━━ Document ━━

This repository contains the source code and dataset for the paper: A Novel Cascade Binary Tagging Framework for Relational Triple Extraction. Zhepei Wei, Jianlin Su, Yue Wang, Yuan Tian and Yi Chang. ACL 2020. [pdf]

Overview

At the core of the proposed CasRel framework is the fresh perspective that instead of treating relations as discrete labels on entity pairs, we actually model the relations as functions that map subjects to objects. More precisely, instead of learning relation classifiers f(s,o) -> r, we learn relation-specific taggers f_{r}(s) -> o, each of which recognizes the possible object(s) of a given subject under a specific relation. Under this framework, relational triple extraction is a two-step process: first we identify all possible subjects in a sentence; then for each subject, we apply relation-specific taggers to simultaneously identify all possible relations and the corresponding objects.

overview

Requirements

This repo was tested on Python 3.7 and Keras 2.2.4. The main requirements are:

  • tqdm
  • codecs
  • keras-bert = 0.80.0
  • tensorflow-gpu = 1.13.1

Datasets

Usage

  1. Get pre-trained BERT model for Keras

    Download Google's pre-trained BERT model (BERT-Base, Cased). Then decompress it under pretrained_bert_models/. More pre-trained models are available here.

━━━
━━ Collected data ━━

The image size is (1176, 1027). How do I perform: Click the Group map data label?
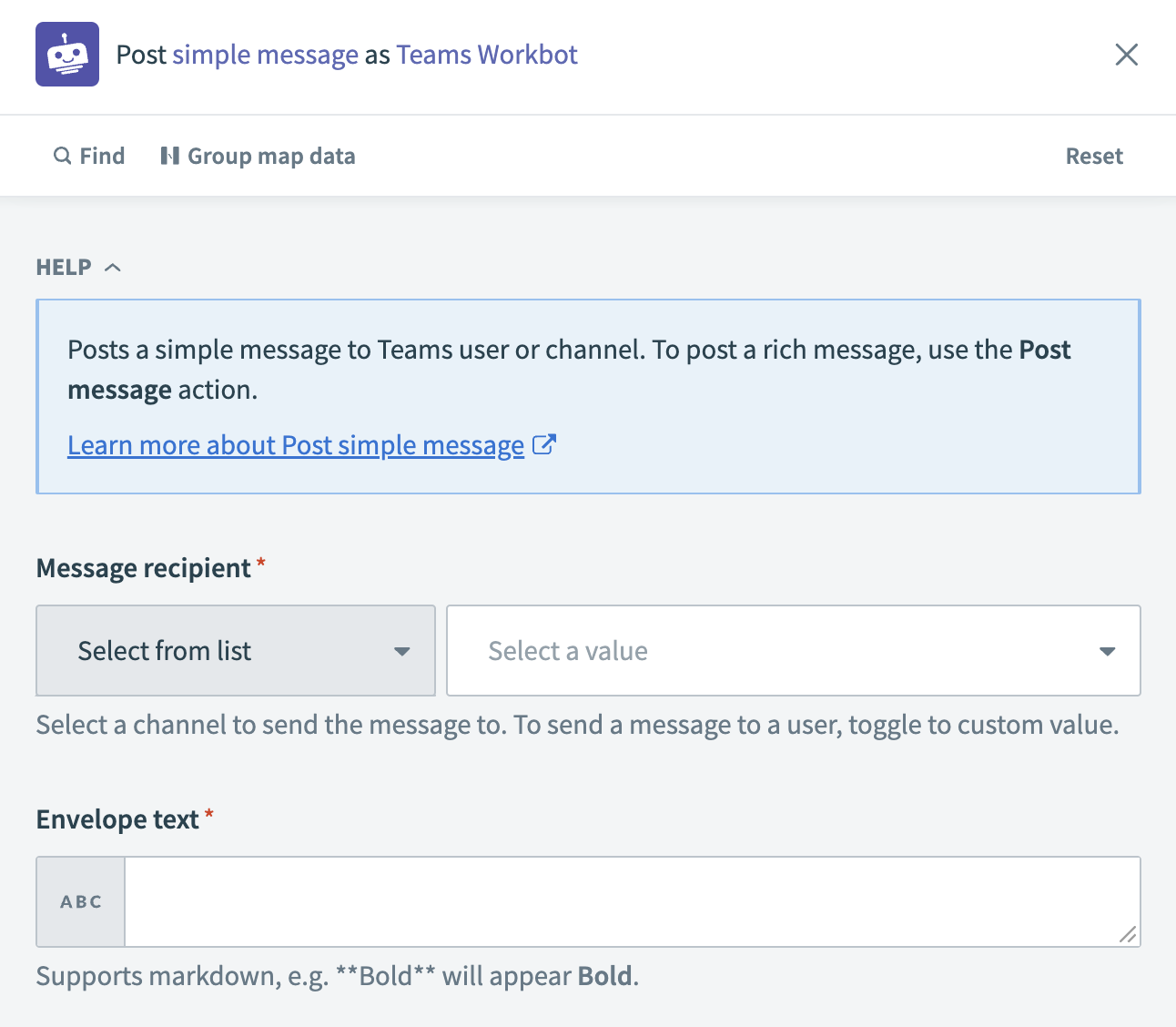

━━━

What you will do
#1 Decide whether each statement below agrees with the repository description, answering yes or no and quoting the words of the description that settle it. (a) The code was tested on Python 3.7 and Keras 2.2.4. (b) The framework learns relation classifiers that take a subject and an object and return a relation. (c) The pre-trained BERT model to download is BERT-Base, Uncased.
#2 Quote a passage of the repository description verbatim. Begin at the words "This repo was" and stop after the words "are available here.".

Task-by-task outputs
#1
(a) Yes: "This repo was tested on Python 3.7 and Keras 2.2.4."
(b) No: "instead of learning relation classifiers f(s,o) -> r, we learn relation-specific taggers f_{r}(s) -> o"
(c) No: "Download Google's pre-trained BERT model (BERT-Base, Cased)."

#2
This repo was tested on Python 3.7 and Keras 2.2.4. The main requirements are:

  • tqdm
  • codecs
  • keras-bert = 0.80.0
  • tensorflow-gpu = 1.13.1

Datasets

Usage

  1. Get pre-trained BERT model for Keras

    Download Google's pre-trained BERT model (BERT-Base, Cased). Then decompress it under pretrained_bert_models/. More pre-trained models are available here.